Zouk Mosbeh power plant, north of Beirut. (Credit: Philippe Hage Boutros)
The official supplier Electricité du Liban (EDL) announced in a statement on Thursday that it would be able to slightly improve power supply over the holiday period.
“A temporary and experimental measure has been put in place over the holidays, running additional generating units in the new inverter-equipped engine plant at the Zouk power plant,” the text says. These generators will need to be connected to the power grid, “so that the plant's current production capacity should reach around 75 megawatts by Jan. 2, 2025, following ongoing tests,” it adds. The plant, located on the Kesrouan coast and known for being outdated and particularly polluting, has been idle for several years.
According to EDL's press release, “this temporary measure will help increase daily supply hours from 6-8 hours [currently] to 7-9 hours per day during the period mentioned,” i.e. an extra hour on average per day.

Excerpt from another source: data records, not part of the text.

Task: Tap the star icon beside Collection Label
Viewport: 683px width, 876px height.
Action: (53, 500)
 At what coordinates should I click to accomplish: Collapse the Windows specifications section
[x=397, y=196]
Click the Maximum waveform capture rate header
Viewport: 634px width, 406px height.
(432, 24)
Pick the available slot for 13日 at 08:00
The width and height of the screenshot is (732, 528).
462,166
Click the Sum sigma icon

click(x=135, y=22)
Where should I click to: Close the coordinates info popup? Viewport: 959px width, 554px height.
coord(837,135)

The company assures that it will “keep citizens informed of any new developments concerning electricity supply through subsequent announcements on this subject.”

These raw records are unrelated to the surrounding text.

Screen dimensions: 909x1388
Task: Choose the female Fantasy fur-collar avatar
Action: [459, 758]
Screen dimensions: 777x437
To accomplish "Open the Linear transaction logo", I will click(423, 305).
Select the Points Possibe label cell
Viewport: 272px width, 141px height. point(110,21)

On Dec. 23, EDL announced that it would be able to supply six to eight hours of power a day over the festive season, two hours more than usual. The state-owned supplier said it was commissioning additional 200-megawatt generation units at the Zahrani power plant, south of Beirut. When contacted, a source in EDL's management told L'Orient-Le Jour that this increase was not linked to a rise in fuel supplies, but to the management's stock management strategy.
The next fuel shipment, of 60,000 tonnes, is expected between Christmas and New Year, according to the same source.
Deficient for years in terms of production capacity relative to demand and financially, EDL's situation deteriorated considerably with the multidimensional crisis that erupted in 2019. It began to slowly recover after the government approved an adjustment of its tariffs to market prices at the end of 2022, and the Energy Ministry launched a loss reduction and bill collection improvement strategy that enabled it to start rebalancing its accounts, which had previously been heavily dependent on Treasury advances granted by Parliament.
Its situation is still far from ideal, however, insofar as its only source of fuel supply comes from an agreement with Iraq, in place since the summer of 2021 and instituting a barter mechanism with deferred payment. The Iraqi and Lebanese governments recently gave the go-ahead for a further extension of this agreement until the end of January 2025, with an increase in the quantities supplied.